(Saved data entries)
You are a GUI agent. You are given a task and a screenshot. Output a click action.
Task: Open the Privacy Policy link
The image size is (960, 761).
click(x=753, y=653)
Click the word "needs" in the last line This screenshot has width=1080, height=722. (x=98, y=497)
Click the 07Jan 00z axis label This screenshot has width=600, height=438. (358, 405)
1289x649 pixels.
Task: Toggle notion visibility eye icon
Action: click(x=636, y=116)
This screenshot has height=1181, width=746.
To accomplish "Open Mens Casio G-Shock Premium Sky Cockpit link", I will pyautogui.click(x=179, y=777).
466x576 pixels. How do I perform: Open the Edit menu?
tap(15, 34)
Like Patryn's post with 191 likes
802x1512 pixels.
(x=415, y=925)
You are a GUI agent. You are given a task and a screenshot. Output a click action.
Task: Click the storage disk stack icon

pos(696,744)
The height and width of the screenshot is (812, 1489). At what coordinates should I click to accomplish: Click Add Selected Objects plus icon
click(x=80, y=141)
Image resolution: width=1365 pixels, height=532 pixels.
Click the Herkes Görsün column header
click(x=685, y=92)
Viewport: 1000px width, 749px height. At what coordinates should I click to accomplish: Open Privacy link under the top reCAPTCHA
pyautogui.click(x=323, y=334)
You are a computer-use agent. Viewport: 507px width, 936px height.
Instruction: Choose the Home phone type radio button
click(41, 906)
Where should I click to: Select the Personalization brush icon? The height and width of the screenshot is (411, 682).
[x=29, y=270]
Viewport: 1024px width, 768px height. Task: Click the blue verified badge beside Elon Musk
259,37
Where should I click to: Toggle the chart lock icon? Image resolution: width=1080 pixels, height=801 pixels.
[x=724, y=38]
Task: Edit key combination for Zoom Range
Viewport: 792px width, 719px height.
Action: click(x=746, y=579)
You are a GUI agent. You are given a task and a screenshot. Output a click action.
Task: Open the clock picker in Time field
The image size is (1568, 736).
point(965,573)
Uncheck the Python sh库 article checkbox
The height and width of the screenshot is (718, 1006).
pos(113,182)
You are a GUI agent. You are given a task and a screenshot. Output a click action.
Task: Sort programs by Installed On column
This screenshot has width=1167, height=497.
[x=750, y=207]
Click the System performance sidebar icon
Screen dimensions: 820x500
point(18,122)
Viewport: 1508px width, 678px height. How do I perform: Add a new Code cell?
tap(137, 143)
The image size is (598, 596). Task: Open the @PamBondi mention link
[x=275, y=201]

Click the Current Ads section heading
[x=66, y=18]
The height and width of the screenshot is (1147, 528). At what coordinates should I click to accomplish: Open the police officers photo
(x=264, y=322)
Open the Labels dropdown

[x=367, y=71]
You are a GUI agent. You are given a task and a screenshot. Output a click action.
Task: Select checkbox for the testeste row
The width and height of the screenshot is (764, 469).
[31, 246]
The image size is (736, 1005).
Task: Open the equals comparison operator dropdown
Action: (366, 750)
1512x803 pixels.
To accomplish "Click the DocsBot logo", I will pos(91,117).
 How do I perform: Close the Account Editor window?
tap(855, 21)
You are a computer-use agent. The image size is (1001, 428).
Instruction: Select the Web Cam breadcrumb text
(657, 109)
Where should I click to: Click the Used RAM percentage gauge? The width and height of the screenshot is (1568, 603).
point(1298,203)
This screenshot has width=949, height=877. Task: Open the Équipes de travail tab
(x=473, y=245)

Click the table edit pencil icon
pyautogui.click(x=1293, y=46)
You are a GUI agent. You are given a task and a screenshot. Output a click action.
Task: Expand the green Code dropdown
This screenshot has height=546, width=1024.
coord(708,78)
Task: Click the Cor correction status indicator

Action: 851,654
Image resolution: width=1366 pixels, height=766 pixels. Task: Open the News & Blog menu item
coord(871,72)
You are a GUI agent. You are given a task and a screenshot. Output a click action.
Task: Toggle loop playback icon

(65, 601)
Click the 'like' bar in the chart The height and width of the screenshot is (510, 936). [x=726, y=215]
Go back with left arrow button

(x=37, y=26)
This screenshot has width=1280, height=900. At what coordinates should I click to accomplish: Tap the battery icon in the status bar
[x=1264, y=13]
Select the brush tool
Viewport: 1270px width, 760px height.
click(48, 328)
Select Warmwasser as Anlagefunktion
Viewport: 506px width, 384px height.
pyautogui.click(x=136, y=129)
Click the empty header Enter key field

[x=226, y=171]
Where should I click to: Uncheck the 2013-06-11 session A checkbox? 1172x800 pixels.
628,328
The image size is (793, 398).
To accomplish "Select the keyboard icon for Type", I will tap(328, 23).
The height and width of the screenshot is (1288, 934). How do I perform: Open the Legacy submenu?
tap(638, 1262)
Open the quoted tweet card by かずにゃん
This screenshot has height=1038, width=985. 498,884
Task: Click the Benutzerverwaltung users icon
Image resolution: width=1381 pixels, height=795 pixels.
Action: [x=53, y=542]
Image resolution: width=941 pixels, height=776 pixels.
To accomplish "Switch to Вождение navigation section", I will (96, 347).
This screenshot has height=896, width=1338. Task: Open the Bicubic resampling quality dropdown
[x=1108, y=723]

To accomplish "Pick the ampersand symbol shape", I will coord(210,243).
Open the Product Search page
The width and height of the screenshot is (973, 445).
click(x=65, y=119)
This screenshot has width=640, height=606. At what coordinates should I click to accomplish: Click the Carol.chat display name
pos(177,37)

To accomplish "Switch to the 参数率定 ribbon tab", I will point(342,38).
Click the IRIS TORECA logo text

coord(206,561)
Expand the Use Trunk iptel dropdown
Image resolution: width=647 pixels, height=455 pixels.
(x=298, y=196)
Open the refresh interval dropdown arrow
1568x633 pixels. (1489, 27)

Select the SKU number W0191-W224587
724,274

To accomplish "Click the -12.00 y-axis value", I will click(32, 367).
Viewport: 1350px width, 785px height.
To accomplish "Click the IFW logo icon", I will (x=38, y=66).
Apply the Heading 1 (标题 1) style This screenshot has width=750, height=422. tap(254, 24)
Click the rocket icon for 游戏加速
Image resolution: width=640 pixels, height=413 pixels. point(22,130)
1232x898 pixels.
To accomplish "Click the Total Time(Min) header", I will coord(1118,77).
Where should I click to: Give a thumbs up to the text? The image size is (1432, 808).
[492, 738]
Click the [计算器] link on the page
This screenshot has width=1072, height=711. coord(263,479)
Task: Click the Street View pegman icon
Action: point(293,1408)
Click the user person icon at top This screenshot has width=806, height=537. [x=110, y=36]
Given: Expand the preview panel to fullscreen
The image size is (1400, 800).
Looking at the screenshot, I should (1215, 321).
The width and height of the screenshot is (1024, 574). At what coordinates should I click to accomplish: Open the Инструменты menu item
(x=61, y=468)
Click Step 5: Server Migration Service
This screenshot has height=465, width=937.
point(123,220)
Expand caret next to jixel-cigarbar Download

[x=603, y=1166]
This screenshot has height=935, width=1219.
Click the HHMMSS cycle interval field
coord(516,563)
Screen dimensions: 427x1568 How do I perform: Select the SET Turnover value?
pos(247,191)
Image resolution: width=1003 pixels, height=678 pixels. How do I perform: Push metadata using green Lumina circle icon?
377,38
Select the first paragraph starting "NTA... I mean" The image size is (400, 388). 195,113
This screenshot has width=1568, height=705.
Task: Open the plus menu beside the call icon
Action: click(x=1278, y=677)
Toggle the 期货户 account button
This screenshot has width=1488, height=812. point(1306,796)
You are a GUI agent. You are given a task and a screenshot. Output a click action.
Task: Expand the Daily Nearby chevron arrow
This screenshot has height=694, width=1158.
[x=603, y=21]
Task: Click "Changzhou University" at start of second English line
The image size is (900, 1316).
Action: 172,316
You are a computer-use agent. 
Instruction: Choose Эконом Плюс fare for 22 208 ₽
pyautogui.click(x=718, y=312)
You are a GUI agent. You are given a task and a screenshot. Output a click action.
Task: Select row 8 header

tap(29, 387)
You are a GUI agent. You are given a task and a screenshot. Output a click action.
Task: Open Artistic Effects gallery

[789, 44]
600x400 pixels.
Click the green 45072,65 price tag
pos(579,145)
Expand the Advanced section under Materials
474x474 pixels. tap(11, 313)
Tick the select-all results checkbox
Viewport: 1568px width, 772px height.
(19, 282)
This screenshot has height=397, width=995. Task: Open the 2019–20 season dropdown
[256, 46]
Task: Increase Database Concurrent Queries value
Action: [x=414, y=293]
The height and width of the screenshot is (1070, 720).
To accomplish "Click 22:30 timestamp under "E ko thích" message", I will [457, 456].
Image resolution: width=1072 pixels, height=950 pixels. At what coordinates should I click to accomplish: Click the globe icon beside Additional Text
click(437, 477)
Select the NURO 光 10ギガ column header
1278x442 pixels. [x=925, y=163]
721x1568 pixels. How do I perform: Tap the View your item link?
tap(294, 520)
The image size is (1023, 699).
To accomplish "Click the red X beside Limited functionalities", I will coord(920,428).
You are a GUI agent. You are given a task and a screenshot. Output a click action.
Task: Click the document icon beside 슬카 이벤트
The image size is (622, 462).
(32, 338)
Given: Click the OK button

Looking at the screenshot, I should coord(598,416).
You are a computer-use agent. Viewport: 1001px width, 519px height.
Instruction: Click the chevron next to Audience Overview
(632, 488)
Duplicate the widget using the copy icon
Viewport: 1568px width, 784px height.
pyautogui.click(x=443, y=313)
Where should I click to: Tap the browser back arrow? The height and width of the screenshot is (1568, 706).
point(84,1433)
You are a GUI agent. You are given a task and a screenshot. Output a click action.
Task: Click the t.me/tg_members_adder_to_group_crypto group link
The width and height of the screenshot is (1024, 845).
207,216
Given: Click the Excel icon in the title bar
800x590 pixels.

§ Exercise objective
Look through the entries above and quote exactly the lines from the line with "This screenshot has width=640, height=606." to the line with "1232x898 pixels.", counting both of those lines.

§ Response area
This screenshot has width=640, height=606. At what coordinates should I click to accomplish: Click the Carol.chat display name
pos(177,37)

To accomplish "Switch to the 参数率定 ribbon tab", I will point(342,38).
Click the IRIS TORECA logo text

coord(206,561)
Expand the Use Trunk iptel dropdown
Image resolution: width=647 pixels, height=455 pixels.
(x=298, y=196)
Open the refresh interval dropdown arrow
1568x633 pixels. (1489, 27)

Select the SKU number W0191-W224587
724,274

To accomplish "Click the -12.00 y-axis value", I will click(32, 367).
Viewport: 1350px width, 785px height.
To accomplish "Click the IFW logo icon", I will (x=38, y=66).
Apply the Heading 1 (标题 1) style This screenshot has width=750, height=422. tap(254, 24)
Click the rocket icon for 游戏加速
Image resolution: width=640 pixels, height=413 pixels. point(22,130)
1232x898 pixels.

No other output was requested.